I haven’t had a guest blog in a while, so I thought I’d give my neighbor, James, a chance to weigh in on what it’s like living next to a young man who is training for the Ironman.  Sort of an “outside the lines perspective” of the craziness.  I think James is a Bounty Hunter or something, so he always has an interesting perspective. 

Guest Blog – by James (Mike’s Neighbor)

What up?  First things first.  Mike is one crazy son of a bitch.  I see that boy runnin all hours of the night!  For real.  I be layin on the couch watchin my show at 9 o’clock and lil Jimmy start screamin, “There go Mike!” and I look out the window and sure as hell Mike be runnin’ … in the dark!  I’m like what the hell wrong with this boy?

But for real tho, Mike is cool.  He come home and let out that dog, Mattie, and throw the frisbie and whatnot and that dog jump like 5 feet in the air.  I ain’t playin.  Then Mike will get out the weed eater or some shit and work on that backyard.  He love that damn grass.  Sometimes he mow it twice in a row.  Like right ova the top a what he just mowed.  Some crazy ass shit, but that grass look good.  Sometimes it make me wanna clean up my backyard but I got that damn pontoon boat sittin out there with weeds and shit all over it.  I knew I shouldn’t let Harry put that rusty ass boat in my yard.IMG_20130430_134516_773

And Mike be bikin’ all the damn time.  He put on them white shoes and that tight ass suit and cruise up and down the boulevard like it ain’t shit.  Sometimes I think he went inside or somethin’ then he come ridin up from the otha way 3 damn hours later.  I be like “Hey Mike,” and he give me that quick wave and start runnin.  Shit don’t make no sense to me.

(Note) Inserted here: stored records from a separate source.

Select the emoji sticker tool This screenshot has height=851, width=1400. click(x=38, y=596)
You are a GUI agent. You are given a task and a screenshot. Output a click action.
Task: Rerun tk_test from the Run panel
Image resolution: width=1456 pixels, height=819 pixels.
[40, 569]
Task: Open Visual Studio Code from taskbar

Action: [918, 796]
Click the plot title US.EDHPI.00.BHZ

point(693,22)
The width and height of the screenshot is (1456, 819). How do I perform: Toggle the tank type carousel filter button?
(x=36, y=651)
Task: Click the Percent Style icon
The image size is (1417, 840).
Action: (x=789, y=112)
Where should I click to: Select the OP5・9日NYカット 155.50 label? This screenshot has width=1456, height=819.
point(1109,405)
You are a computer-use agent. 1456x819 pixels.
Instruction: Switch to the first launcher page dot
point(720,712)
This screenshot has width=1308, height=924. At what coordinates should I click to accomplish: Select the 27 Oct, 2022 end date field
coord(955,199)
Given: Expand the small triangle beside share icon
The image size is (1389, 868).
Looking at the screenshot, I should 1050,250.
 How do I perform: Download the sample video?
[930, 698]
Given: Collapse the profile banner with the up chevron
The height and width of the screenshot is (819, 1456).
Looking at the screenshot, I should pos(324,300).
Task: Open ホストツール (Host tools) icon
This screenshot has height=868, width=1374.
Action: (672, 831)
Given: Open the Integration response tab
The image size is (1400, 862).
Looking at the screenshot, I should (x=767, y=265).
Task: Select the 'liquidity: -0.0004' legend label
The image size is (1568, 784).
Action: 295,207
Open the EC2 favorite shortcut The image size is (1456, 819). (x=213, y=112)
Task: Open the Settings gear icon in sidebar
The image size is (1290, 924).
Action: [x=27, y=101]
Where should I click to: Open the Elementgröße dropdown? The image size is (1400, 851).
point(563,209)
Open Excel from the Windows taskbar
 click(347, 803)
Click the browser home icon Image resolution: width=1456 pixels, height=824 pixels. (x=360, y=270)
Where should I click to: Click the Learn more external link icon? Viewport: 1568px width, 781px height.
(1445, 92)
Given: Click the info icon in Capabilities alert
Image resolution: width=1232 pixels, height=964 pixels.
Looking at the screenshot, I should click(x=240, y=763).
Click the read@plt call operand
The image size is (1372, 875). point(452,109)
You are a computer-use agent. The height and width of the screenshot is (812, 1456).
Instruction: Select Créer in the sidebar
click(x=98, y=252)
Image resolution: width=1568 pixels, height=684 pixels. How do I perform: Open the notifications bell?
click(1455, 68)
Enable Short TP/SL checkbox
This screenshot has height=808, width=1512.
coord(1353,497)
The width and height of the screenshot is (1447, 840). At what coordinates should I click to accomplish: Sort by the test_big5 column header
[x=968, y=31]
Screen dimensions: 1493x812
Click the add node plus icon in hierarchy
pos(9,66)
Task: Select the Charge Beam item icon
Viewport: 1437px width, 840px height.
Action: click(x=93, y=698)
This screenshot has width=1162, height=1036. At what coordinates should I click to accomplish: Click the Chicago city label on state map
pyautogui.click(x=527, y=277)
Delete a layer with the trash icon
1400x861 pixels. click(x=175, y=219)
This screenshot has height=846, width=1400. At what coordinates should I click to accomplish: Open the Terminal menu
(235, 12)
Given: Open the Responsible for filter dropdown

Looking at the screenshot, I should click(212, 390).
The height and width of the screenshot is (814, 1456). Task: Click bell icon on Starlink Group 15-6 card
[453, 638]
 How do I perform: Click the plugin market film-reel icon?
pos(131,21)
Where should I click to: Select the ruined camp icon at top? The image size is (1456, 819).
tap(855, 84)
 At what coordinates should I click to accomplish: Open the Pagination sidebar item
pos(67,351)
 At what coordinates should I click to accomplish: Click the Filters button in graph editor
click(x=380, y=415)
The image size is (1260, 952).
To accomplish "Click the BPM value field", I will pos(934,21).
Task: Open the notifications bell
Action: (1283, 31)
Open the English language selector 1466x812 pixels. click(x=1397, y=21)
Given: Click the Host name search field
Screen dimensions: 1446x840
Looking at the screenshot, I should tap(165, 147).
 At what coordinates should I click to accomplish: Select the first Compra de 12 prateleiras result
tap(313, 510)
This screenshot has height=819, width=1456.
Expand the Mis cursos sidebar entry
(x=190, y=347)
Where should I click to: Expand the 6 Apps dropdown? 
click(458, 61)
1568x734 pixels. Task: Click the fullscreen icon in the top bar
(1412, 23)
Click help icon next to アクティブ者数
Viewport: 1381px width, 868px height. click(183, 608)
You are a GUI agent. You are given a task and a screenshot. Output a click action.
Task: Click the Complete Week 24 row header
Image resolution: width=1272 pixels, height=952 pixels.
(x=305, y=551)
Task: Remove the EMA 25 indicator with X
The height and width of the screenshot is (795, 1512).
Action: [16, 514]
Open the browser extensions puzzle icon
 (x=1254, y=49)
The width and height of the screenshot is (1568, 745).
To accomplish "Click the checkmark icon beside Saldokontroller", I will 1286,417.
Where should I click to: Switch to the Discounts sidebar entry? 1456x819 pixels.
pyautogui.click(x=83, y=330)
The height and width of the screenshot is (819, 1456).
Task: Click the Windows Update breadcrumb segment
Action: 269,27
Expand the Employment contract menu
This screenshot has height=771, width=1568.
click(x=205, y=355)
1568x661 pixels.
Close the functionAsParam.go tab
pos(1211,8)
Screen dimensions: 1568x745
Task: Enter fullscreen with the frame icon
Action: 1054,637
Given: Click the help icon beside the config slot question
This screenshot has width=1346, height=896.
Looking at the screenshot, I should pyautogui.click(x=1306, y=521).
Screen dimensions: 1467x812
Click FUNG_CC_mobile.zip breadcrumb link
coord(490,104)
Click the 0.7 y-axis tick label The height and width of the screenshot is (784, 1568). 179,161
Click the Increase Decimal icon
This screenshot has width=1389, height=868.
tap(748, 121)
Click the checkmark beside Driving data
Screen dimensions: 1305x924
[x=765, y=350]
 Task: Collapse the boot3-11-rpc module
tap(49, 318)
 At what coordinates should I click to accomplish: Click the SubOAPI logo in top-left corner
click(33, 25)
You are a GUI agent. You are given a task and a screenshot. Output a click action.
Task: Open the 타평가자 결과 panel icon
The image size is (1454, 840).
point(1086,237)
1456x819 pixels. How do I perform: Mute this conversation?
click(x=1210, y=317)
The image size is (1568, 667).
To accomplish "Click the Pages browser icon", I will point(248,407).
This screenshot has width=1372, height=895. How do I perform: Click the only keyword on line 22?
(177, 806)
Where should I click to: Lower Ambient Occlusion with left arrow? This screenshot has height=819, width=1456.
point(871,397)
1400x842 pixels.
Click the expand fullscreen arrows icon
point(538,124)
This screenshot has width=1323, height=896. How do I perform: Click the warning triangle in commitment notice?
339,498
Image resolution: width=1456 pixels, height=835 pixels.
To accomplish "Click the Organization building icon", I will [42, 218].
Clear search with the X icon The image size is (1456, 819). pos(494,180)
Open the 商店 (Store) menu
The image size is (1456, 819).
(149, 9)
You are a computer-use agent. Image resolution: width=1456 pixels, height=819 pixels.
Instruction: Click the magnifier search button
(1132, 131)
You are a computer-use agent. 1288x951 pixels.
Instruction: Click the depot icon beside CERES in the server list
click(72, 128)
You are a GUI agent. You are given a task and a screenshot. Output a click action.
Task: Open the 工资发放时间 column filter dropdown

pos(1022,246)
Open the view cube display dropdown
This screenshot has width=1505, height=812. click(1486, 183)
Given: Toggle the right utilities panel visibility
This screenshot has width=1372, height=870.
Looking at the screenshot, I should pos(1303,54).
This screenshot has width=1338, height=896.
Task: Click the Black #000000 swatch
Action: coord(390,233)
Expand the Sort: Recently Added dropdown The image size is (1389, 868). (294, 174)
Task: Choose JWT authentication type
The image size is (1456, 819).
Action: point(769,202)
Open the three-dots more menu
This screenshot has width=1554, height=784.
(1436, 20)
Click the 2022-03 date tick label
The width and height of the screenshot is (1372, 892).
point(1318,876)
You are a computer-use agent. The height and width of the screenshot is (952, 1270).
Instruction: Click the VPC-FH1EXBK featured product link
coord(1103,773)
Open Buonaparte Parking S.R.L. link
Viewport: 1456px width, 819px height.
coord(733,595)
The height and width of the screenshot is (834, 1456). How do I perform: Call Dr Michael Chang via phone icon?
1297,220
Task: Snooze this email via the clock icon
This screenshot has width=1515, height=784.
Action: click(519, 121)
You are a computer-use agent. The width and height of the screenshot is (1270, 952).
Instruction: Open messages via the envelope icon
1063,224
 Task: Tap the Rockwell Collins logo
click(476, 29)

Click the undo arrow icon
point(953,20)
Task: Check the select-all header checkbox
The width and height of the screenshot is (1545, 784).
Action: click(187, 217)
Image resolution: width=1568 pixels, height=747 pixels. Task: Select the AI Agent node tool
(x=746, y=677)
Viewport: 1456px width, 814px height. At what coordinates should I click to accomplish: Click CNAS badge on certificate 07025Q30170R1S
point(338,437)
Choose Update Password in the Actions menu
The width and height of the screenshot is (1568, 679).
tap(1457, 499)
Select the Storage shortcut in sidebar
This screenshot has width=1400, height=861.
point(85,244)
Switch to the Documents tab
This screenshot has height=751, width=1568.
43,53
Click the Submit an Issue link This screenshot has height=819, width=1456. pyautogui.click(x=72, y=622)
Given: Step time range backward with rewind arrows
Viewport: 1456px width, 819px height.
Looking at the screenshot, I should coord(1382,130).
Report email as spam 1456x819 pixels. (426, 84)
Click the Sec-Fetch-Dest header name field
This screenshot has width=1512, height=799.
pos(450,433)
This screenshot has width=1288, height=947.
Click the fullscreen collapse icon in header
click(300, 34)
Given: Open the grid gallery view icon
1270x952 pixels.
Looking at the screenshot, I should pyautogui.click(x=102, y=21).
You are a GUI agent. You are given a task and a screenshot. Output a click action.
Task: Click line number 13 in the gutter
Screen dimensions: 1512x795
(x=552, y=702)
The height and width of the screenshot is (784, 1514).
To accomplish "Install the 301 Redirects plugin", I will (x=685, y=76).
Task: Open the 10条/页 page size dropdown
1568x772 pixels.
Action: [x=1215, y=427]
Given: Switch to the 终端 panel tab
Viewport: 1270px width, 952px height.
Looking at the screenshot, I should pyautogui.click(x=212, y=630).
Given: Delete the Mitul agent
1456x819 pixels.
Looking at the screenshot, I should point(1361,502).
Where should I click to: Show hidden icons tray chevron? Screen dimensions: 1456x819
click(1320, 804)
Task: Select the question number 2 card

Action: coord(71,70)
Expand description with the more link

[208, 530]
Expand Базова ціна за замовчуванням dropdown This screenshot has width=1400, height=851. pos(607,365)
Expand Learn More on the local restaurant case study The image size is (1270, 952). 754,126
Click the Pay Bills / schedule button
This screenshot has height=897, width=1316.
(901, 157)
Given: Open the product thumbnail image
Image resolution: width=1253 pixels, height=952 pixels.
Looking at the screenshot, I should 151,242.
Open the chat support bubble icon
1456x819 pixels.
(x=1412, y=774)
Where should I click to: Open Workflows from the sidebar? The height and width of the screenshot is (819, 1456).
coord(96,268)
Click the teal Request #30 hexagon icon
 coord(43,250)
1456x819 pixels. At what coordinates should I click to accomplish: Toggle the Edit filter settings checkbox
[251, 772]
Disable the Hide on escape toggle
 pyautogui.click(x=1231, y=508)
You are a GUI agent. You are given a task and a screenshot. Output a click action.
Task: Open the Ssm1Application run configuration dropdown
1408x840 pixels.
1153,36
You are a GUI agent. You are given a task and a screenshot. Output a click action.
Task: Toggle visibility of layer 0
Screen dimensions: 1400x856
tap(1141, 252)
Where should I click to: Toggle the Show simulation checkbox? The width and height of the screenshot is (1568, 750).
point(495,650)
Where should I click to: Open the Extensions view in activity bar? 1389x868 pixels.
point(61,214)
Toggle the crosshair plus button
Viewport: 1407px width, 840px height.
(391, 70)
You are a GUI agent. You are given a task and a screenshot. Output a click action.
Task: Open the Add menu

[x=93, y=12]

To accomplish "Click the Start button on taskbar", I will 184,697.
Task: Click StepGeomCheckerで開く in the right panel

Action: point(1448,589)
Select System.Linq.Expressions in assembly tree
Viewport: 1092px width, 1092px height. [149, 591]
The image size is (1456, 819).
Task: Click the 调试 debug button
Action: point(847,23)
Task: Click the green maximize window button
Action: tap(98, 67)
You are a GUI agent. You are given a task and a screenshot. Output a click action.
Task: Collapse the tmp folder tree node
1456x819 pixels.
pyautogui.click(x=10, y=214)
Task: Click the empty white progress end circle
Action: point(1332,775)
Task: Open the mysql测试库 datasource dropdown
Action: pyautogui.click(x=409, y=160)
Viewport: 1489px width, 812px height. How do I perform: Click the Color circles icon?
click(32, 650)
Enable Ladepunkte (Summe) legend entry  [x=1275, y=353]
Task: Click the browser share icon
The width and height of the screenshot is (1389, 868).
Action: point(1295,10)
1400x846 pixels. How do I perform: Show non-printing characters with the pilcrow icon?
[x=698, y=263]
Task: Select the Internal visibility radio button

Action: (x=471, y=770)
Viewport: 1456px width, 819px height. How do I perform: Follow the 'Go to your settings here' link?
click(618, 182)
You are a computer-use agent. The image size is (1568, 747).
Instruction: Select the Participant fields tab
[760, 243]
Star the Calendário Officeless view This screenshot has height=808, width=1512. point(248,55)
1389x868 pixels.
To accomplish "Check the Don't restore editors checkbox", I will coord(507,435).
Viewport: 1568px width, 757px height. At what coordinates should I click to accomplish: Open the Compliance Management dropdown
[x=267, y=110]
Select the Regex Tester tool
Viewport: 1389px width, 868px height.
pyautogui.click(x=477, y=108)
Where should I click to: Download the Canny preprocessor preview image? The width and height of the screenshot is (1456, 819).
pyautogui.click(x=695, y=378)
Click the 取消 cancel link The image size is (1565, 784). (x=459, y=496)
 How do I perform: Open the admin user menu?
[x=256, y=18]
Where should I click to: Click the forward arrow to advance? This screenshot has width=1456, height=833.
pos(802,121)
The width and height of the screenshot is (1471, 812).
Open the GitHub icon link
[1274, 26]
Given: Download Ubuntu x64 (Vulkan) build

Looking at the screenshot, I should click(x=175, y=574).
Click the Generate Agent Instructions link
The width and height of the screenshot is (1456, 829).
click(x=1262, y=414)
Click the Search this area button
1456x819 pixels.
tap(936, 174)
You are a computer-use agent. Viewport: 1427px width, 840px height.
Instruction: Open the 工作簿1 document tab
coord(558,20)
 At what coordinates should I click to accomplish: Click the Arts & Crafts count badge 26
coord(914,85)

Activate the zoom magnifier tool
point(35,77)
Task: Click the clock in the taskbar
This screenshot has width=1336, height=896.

Then this mornin, I’m draggin my trash can out to the curb and he come walkin out the door at 5:30 in the damn mornin wearin a wet suit like he a damn Navy Seal or somethin.  And I mean I know he aint a Seal cuz I was in the service and he just don’t seem like he that tough or whatever, but he still cool.  He’s all like, “Hey James, I’m goin swimmin,” and I’m like, you a crazy motha f*cka to be goin swimmin when it 50 degrees.

I really think he know he crazy to be honest.  He be grillin out at midnight and shit.  Bringin ova like 20 friends and playin whiffle golf.  I mean whiffle golf . . . aint that some shit?  Knockin them lil balls around and drinkin beer while they listen to that crazy ass Lightning 100.  And don’t even get me started on above ground pool he think some shit outta Caesar’s Palace.

But for real, Mike is cool.  I told him I was gonna run with him sometime and got this treadmill set up so shit gettin real!